Among the records that follow, find each line holding the word "dialog" and copy it.

────

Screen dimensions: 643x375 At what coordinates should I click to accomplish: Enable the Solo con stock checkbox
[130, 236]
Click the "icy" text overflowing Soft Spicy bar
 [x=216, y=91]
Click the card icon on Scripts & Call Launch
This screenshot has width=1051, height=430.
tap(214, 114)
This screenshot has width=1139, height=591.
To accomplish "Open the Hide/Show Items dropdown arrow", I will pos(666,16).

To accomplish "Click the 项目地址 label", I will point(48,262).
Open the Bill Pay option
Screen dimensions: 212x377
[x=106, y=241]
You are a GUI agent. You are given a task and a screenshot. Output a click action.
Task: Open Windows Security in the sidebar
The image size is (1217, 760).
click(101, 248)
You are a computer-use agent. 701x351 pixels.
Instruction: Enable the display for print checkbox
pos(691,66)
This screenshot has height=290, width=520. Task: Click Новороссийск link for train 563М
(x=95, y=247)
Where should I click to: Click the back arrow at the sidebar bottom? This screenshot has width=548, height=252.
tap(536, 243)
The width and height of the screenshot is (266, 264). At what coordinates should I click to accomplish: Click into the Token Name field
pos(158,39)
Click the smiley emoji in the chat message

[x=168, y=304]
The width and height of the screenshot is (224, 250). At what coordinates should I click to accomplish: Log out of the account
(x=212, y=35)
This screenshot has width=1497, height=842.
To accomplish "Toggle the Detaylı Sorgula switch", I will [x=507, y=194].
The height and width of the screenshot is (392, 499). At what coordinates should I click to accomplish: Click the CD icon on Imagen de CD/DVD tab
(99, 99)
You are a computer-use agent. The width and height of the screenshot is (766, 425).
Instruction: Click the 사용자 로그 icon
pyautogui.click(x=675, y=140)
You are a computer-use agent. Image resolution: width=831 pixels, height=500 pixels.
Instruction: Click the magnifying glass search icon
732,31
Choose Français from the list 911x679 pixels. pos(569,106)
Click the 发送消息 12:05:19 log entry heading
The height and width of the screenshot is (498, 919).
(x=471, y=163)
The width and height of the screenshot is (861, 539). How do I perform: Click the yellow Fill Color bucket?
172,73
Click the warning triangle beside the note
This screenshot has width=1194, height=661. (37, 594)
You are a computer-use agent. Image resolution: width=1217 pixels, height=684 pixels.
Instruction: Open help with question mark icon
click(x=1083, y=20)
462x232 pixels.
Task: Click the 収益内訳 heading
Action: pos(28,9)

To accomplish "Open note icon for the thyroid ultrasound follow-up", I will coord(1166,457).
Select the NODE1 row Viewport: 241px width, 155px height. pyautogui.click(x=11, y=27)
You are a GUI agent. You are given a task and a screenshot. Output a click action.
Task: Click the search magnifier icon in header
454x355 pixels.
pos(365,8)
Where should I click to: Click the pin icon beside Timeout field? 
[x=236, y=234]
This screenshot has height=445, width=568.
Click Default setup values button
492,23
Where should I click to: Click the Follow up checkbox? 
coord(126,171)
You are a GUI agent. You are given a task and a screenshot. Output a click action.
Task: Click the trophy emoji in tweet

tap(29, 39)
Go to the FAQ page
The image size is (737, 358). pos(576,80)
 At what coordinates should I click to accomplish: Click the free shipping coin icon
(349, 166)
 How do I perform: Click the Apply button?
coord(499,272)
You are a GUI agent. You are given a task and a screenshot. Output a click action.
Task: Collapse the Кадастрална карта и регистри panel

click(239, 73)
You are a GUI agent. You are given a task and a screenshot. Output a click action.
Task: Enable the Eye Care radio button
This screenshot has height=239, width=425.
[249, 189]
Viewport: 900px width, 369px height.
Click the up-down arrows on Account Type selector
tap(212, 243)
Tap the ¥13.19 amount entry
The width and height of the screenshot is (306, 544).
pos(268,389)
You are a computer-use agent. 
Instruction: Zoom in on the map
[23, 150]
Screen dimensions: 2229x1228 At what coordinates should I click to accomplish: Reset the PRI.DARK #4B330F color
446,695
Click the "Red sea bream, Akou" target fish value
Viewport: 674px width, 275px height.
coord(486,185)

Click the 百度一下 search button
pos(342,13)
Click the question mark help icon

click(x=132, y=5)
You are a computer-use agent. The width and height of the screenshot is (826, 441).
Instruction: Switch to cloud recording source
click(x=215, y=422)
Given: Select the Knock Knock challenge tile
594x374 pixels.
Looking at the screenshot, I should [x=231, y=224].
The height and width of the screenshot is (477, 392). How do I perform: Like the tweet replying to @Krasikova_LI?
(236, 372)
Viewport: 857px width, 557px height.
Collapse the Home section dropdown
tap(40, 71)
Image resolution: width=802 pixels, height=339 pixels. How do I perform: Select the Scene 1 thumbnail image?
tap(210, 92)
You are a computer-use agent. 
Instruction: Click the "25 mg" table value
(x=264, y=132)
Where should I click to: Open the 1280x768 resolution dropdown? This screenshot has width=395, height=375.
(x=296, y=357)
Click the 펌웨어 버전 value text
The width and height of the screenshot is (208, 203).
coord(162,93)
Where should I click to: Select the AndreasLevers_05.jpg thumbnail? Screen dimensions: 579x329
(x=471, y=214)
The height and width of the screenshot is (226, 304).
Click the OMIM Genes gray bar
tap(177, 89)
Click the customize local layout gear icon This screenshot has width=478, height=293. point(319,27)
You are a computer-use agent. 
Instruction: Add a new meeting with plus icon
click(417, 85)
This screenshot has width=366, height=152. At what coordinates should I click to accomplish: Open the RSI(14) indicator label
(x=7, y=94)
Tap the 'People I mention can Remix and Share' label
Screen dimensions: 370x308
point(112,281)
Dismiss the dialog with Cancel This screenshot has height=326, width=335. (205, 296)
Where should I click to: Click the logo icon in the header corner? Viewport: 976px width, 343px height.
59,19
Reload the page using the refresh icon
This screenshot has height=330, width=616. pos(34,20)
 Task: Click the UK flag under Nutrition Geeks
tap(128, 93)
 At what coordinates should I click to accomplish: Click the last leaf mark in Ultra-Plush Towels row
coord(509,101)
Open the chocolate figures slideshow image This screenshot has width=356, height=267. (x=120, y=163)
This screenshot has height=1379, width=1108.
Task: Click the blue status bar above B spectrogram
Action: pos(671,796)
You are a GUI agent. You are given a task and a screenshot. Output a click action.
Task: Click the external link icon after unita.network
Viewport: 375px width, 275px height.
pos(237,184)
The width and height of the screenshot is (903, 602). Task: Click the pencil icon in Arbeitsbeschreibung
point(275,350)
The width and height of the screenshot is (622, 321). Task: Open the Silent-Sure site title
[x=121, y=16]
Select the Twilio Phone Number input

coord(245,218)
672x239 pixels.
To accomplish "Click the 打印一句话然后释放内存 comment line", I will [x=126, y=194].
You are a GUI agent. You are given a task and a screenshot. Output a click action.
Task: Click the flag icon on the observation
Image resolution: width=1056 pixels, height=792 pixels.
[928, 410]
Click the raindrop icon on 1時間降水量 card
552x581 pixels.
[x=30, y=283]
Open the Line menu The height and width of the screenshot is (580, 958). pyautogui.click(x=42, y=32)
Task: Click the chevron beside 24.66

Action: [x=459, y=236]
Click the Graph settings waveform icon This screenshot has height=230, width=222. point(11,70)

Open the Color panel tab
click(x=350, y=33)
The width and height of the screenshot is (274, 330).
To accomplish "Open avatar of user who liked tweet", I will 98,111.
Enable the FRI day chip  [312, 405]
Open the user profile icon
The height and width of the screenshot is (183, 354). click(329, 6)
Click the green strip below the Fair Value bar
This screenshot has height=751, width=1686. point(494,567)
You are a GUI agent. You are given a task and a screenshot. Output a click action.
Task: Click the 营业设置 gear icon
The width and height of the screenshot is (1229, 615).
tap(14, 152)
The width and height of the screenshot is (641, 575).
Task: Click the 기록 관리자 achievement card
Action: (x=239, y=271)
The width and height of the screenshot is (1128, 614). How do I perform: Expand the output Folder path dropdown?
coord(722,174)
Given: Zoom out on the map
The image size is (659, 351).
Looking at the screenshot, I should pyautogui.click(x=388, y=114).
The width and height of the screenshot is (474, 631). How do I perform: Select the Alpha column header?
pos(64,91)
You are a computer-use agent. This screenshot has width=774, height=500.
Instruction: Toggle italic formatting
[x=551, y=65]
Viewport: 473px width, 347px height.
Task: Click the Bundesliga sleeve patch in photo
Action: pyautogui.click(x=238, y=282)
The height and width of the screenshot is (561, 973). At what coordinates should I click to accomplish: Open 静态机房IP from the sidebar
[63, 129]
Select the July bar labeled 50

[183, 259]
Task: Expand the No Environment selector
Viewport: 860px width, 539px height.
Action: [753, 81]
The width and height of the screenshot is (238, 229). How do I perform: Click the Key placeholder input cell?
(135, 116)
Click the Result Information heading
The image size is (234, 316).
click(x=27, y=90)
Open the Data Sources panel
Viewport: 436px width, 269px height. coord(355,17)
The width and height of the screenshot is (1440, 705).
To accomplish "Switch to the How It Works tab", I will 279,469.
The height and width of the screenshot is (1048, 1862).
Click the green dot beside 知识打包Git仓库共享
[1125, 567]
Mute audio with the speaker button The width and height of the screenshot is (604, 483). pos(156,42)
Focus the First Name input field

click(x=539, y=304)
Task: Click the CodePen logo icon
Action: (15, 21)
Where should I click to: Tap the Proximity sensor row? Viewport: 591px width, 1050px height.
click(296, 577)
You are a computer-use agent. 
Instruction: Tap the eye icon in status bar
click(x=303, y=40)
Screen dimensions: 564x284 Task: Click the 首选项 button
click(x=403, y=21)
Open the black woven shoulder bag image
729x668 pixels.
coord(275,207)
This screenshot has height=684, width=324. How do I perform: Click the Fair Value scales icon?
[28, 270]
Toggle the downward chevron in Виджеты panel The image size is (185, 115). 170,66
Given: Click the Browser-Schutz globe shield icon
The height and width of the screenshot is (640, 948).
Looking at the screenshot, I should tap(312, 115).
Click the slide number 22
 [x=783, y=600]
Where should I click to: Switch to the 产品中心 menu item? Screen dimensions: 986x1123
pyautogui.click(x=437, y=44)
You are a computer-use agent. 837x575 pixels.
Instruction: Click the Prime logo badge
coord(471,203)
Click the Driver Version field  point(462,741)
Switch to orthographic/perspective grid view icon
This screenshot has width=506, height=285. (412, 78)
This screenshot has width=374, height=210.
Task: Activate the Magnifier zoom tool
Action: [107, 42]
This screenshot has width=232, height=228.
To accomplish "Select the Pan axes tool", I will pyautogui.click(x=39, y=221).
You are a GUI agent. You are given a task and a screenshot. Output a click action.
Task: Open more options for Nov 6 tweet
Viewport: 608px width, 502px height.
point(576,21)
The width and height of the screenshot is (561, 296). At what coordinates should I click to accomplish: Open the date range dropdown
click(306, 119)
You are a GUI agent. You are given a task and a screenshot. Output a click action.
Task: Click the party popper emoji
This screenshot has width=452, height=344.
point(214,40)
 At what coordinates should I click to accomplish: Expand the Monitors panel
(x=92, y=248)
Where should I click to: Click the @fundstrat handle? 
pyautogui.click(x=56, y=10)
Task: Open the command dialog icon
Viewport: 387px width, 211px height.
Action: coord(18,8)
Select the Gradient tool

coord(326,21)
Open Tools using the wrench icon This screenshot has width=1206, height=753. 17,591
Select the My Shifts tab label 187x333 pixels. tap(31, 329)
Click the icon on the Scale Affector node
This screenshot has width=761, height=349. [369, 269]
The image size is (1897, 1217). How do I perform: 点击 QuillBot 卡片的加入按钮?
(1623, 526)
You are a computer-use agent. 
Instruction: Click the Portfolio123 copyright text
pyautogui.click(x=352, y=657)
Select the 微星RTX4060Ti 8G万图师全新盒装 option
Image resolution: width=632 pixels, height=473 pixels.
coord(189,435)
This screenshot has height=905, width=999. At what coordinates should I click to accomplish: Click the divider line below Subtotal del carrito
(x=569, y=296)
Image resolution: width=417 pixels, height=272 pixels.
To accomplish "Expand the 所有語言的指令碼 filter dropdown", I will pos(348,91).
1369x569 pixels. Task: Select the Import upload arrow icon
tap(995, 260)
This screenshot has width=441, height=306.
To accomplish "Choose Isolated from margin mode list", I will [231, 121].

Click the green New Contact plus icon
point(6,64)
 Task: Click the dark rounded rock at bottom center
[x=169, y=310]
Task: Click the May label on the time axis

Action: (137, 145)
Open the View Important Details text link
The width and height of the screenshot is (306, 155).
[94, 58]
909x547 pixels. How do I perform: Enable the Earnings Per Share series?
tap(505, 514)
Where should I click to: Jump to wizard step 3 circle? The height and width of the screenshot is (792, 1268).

────

### Answer to the exercise
Dismiss the dialog with Cancel This screenshot has height=326, width=335. (205, 296)
Task: Open the command dialog icon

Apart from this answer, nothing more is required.